ZK recovery questions

2010-07-18 Thread Ashwin Jayaprakash
Hi, I've been reading the docs and trying out some basic Zookeeper examples.
I have a few simple questions related to recovery.

It would be good to have questions like these on the Wiki/docs to avoid
noobs like me asking the same thing over and over.


   - If 1 out of 3 servers crashes and the log files are unrecoverable, how
   do we provision a replacement server?


   - If the server log is recoverable but provisioning takes a long time,
   then what happens if the old log file is far behind the current state? The
   docs say that recovery is based on fuzzy check pointing and snapshots but I
   wasn't clear as to how long catching up would take


   - What happens at the client side code if a server quorum is lost? Does
   the ZK service freeze or continue to service just reads?
  - If there was a temporary glitch (n/w or GC) and the replica to which
  the client is connected breaks away from the quorum does the client get
  notified? Does it stop processing client requests? Does it rejoin the
  cluster without manual intervention?
  - Now if even the client cannot connect to other servers (split brain)
  .. ... well I suppose this question is moot


   - Do the servers really have to run with file based persistence? I saw
   that someone wanted this in-memory mode for unit testing (ZK
694https://issues.apache.org/jira/browse/ZOOKEEPER-694)
   but there are cases where only a transient ZK service is needed. Most
   enterprise systems have replicated Databases anyway. So, the fear of data
   loss is minimal. If ZK logs are the only means of recovery, then this might
   be harder to implement


   - A client example with full fledged error handling would be very useful
   for starters. I'm not sure if http://github.com/sgroschupf/zkclient and
   http://code.google.com/p/cages/ have everything but they do look
   promising. Plain ZK API is a bit overwhelming :)


Thanks,
Ashwin.


Re: ZK recovery questions

2010-07-18 Thread Ted Dunning
On Sun, Jul 18, 2010 at 3:34 PM, Ashwin Jayaprakash 
ashwin.jayaprak...@gmail.com wrote:


   - If 1 out of 3 servers crashes and the log files are unrecoverable, how
   do we provision a replacement server?


Just start it and it will download a snapshot from the other servers.
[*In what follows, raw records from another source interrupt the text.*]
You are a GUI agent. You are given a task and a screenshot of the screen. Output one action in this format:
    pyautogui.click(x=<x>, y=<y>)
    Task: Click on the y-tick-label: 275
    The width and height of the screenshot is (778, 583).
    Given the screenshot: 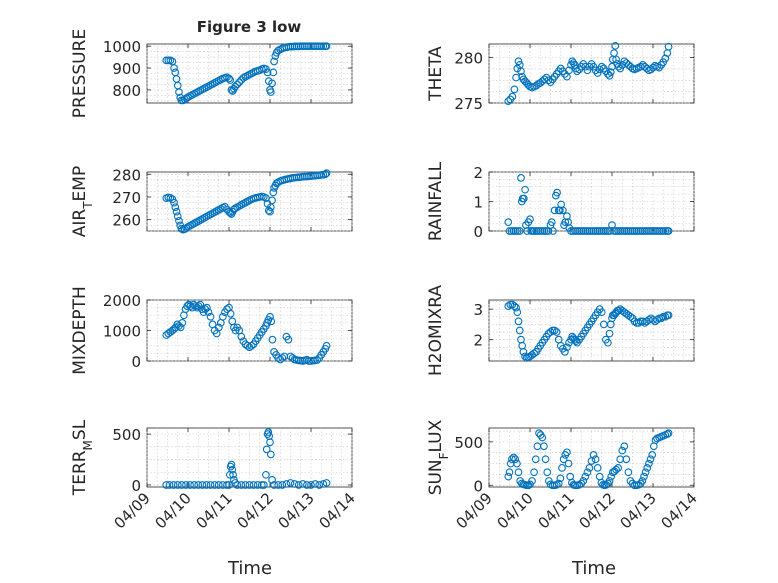 What is the action you would take?
    pyautogui.click(x=468, y=104)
- If the server log is recoverable but provisioning takes a long time,
   then what happens if the old log file is far behind the current state?


If a server is very far behind, it will download a snapshot as if it knows
nothing.  This rarely takes long.


  - If there was a temporary glitch (n/w or GC) and the replica to which
  the client is connected breaks away from the quorum does the client
 get
  notified? Does it stop processing client requests? Does it rejoin the
  cluster without manual intervention?


Failures like this are normally invisible to the client.


   - Do the servers really have to run with file based persistence? I saw
   that someone wanted this in-memory mode for unit testing (ZK
 694https://issues.apache.org/jira/browse/ZOOKEEPER-694)
   but there are cases where only a transient ZK service is needed. Most
   enterprise systems have replicated Databases anyway. So, the fear of data
   loss is minimal. If ZK logs are the only means of recovery, then this
 might
   be harder to implement


ZK is not a replacement for your database and it is really, really nice to
be able to stop it and start it again.  Disk persistence helps with this
enormously.

  promising. Plain ZK API is a bit overwhelming :)


In practice, it is really pretty simple.  Try it out.